Stated exercise »
Below, format everything from the row containing "Expand the $23M" down to the row containing "Looking at the screenshot, I should click(766, 27).", both included, as a numbered list with blank lines dropped.

Entries supplied »

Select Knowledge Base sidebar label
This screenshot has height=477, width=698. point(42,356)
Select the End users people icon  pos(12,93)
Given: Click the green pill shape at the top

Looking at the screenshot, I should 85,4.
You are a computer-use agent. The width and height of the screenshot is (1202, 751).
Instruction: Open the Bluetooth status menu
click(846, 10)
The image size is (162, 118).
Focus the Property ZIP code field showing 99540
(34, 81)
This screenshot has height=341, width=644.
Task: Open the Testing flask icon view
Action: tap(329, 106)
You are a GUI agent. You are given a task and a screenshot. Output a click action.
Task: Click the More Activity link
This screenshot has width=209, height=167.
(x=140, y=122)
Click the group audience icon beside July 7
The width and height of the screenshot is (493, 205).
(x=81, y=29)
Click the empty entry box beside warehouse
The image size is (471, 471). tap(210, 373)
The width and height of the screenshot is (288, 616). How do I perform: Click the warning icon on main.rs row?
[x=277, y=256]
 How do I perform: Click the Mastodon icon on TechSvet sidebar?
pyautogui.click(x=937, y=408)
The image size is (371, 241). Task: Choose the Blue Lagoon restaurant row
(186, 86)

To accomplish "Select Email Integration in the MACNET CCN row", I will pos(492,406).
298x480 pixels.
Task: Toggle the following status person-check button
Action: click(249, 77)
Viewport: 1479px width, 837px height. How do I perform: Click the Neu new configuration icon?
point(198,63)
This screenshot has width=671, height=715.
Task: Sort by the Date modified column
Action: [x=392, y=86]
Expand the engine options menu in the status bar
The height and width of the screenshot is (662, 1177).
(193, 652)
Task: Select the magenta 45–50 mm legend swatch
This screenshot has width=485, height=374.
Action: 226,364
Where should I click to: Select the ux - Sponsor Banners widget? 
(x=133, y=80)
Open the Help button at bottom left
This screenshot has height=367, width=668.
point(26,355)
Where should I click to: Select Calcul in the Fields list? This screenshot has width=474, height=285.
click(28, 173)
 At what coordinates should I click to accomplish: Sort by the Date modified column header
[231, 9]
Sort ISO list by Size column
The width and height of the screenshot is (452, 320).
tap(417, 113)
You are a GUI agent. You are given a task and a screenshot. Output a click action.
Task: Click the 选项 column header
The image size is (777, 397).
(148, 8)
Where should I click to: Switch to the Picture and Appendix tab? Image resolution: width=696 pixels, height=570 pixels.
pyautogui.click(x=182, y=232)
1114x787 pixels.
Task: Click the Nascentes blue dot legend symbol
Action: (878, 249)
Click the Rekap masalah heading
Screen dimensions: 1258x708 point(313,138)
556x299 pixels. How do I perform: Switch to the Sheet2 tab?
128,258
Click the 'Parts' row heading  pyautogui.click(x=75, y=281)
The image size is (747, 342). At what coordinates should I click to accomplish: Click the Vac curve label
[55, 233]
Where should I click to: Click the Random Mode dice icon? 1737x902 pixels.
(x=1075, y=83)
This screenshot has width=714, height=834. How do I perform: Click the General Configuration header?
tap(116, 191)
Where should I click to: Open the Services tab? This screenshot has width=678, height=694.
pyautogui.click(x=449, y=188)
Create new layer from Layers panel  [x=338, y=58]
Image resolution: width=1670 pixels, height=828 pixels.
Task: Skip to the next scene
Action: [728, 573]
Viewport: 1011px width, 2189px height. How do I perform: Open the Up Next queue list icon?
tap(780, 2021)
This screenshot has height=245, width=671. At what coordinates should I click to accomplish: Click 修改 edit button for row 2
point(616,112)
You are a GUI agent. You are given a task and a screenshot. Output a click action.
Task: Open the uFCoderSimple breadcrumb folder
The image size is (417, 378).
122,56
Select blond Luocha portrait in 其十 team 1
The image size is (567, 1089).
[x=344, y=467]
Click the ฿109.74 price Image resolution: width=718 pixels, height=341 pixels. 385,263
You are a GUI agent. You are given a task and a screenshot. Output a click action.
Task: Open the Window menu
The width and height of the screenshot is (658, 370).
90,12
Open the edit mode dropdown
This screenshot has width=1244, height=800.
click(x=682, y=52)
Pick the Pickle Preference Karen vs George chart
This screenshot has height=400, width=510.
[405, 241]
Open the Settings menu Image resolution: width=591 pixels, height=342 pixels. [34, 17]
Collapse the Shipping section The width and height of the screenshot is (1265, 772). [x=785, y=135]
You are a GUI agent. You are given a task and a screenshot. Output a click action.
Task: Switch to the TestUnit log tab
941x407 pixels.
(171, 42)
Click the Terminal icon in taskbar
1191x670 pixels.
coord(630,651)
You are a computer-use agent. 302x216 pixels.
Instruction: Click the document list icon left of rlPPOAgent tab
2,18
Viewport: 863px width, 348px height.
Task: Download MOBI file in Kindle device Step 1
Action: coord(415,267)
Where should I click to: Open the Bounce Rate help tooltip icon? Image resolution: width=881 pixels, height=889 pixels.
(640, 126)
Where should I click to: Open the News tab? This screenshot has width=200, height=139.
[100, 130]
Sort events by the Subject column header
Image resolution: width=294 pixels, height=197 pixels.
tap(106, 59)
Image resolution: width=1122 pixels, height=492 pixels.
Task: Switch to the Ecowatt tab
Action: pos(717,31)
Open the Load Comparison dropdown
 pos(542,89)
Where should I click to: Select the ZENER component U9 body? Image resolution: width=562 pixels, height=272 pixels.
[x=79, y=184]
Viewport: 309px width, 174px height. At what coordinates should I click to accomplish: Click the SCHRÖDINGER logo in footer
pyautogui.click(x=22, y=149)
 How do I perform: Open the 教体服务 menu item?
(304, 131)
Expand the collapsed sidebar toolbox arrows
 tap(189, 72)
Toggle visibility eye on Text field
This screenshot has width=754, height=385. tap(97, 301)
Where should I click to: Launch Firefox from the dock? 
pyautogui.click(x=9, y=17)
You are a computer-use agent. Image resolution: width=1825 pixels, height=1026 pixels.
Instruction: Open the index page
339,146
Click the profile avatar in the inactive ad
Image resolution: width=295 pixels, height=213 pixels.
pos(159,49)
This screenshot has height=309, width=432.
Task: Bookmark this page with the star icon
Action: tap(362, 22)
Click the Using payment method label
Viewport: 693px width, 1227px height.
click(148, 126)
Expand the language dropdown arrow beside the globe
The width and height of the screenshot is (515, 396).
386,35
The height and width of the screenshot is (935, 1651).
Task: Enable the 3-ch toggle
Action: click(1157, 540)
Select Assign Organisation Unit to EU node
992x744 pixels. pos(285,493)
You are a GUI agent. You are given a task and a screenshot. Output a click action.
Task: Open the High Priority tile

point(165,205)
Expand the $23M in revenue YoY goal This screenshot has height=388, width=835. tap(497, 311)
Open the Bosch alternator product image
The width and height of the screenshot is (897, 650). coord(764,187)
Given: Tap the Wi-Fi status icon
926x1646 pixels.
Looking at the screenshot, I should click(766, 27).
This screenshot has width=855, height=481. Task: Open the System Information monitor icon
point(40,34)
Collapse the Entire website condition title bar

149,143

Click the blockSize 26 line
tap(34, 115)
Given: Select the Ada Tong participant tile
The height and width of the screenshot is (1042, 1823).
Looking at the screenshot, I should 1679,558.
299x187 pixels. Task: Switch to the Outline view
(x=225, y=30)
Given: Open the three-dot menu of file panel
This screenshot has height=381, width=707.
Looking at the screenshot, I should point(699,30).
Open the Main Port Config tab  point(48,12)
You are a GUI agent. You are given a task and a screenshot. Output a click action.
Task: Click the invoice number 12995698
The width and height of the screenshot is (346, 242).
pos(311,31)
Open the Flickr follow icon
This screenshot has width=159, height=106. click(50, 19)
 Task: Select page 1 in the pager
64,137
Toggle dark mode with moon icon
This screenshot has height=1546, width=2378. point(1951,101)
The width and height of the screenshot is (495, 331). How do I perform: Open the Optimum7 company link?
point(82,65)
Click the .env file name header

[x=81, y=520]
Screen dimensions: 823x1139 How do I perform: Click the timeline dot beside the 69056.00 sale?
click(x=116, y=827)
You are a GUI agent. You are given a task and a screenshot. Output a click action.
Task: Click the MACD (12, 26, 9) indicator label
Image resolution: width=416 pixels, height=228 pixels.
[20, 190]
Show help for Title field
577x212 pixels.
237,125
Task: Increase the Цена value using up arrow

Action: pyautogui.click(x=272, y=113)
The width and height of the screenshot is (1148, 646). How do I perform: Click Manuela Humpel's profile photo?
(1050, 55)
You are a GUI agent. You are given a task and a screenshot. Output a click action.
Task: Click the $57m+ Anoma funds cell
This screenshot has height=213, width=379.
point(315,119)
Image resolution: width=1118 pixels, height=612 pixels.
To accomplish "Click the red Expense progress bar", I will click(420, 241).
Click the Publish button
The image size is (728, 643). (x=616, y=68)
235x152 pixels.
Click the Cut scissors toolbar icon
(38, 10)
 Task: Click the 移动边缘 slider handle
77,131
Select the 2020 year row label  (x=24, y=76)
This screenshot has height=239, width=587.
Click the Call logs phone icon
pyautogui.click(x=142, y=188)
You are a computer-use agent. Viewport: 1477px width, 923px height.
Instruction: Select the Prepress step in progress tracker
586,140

Response to the task »
1. Expand the $23M in revenue YoY goal This screenshot has height=388, width=835. tap(497, 311)
2. Open the Bosch alternator product image
3. The width and height of the screenshot is (897, 650). coord(764,187)
4. Given: Tap the Wi-Fi status icon
5. 926x1646 pixels.
6. Looking at the screenshot, I should click(766, 27).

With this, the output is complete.